Good movable floor and boom design will by necessity address a number of key elements, including:

  • the various loadings to be applied; there are key loadings set out in BS EN 13451-Part 11 for movable floors and booms; additional loadings may be required where floors and booms are used for other than normal submersed conditions
  • the aesthetics will need to consider the materials and colours used in the pool tank; ideally the floor and boom panels will match the tile/pool tank finishes, including the racing lanes; and crucially the racing lane lines need to align
  • movable boom movement can take a similar approach to movable floors; a further option is to use inflatable chambers to ‘float’ the boom to the surface
  • materials are typically polypropylene, polyethylene for the visible surface panels and stainless-steel support framework
  • signage for the variable pool water depths
  • interfaces with the pool tank structure are critical, to enable the floor/boom to move within the pool tank, but without creating gaps between the tank/floor or boom and also accommodate applied structural loads.
Moveable Floors
Expand Close

Movable floors are essentially large platforms, structurally rigid, that can be moved up and down inside a pool tank.  The floor will normally have some level of buoyancy, as a minimum to counter the weight of the floor and as a maximum to support all the loads to be applied to the floor.

There are several options for movable floor movement; one approach is to use hydraulic rams with stainless steel cables and pulley blocks to move and locate a fully buoyant floor; the hydraulic rams can be located on the pool tank wall – a direct drive approach – or at pool deck level – the indirect drive approach; strict sizing criteria needs to be addressed for ratios between cable diameters/pulley block diameters to ensure that cable life is not unduly shortened; other options include screw jacks.

Booms (Submersible/Traversable)
Expand Close

Movable booms are either submersible or traversable.

Submersible boom

This is housed in a recess in the floor of the pool tank and operated via a poolside electrical panel. This type of boom can only be used in one fixed location within the pool tank; it will require no physical manual input except operating the control panel itself.

Traversable boom

This is always on the surface and requires manual input each time the boom is moved along the pool; it can be located in almost any position in the pool tank.  This type of boom is often used in 50m competition pools to assist in setting the racing lane lengths to the very strict tolerances as required by FINA.

Pool Access Lifts (PAL)
Expand Close

Pool access lifts are very similar in design to movable floors in that they will have a rigid platform that will be raised/lowered either by hydraulic or electro-mechanical means.

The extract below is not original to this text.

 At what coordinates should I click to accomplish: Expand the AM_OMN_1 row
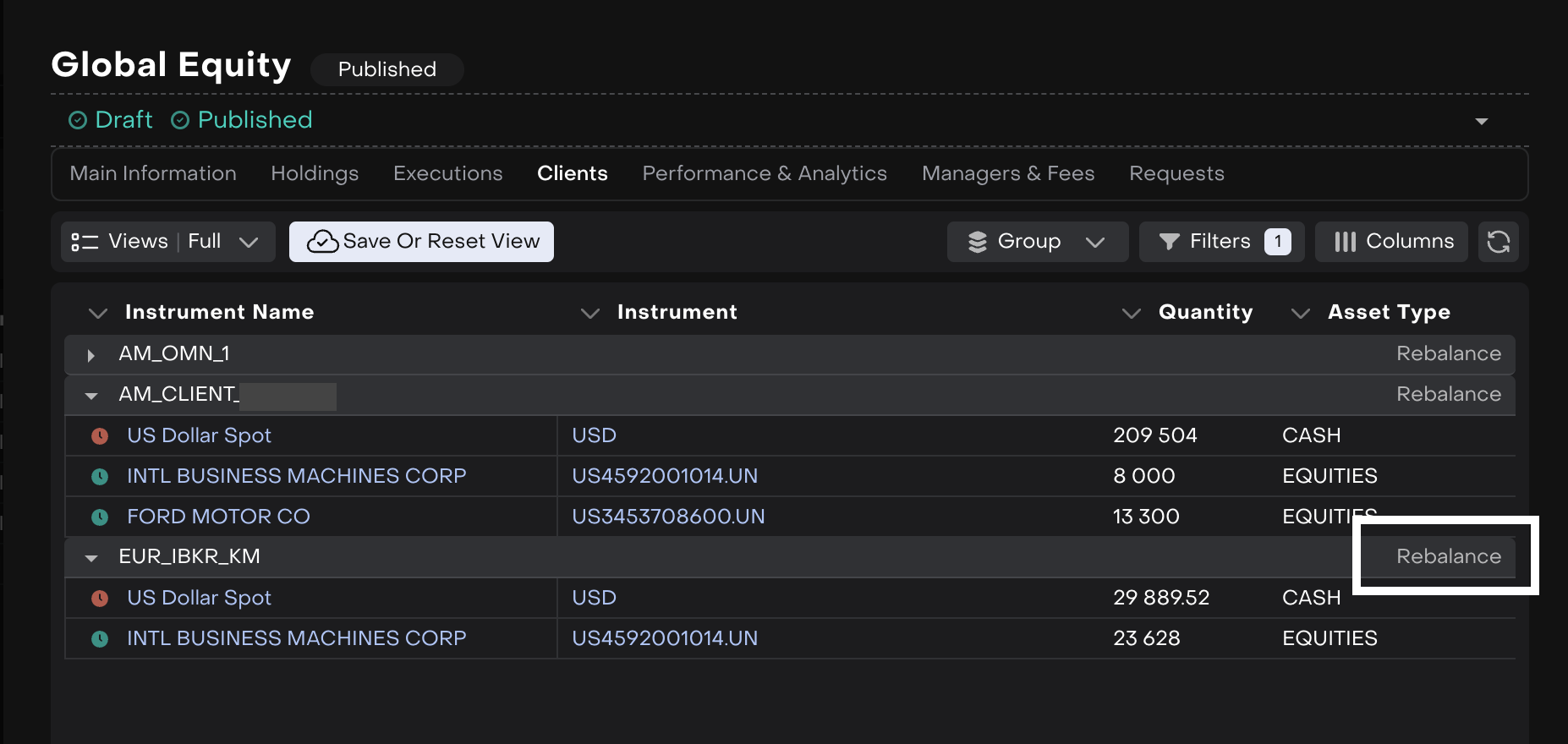[x=90, y=355]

Regulations, Standards and Guidelines
Expand Close

One of the first things to consider are the published  Regulations, Standards and Guidelines that should govern how systems are designed; key publications include:

  • Swimming Pool Water Treatment and Quality Standards for Pools and Spas, Pool Water Treatment Advisory Group (PWTAG)
  • HSG 197, Managing Health and Safety in Swimming Pools
  • BS EN 13451 Swimming Pool Equipment – Part 1: General safety requirements and test methods
  • BS EN 13451 Swimming Pool Equipment – Part 3: Additional specific safety requirements and test methods for inlets and outlets and water/air based water leisure features
  • BS EN 13451 Swimming Pool Equipment – Part 11: Additional specific safety requirements and test methods for movable pool floors and movable bulkheads
  • BS 6440, Powered lifting platforms for use by disabled persons – Code of practice, where applicable.
  • Health and Safety at Work Act 1974.
  • BS EN 15288-1, Swimming pools – Safety requirements for design
  • BS EN 15288-2, Swimming pools – Safety requirements for operation.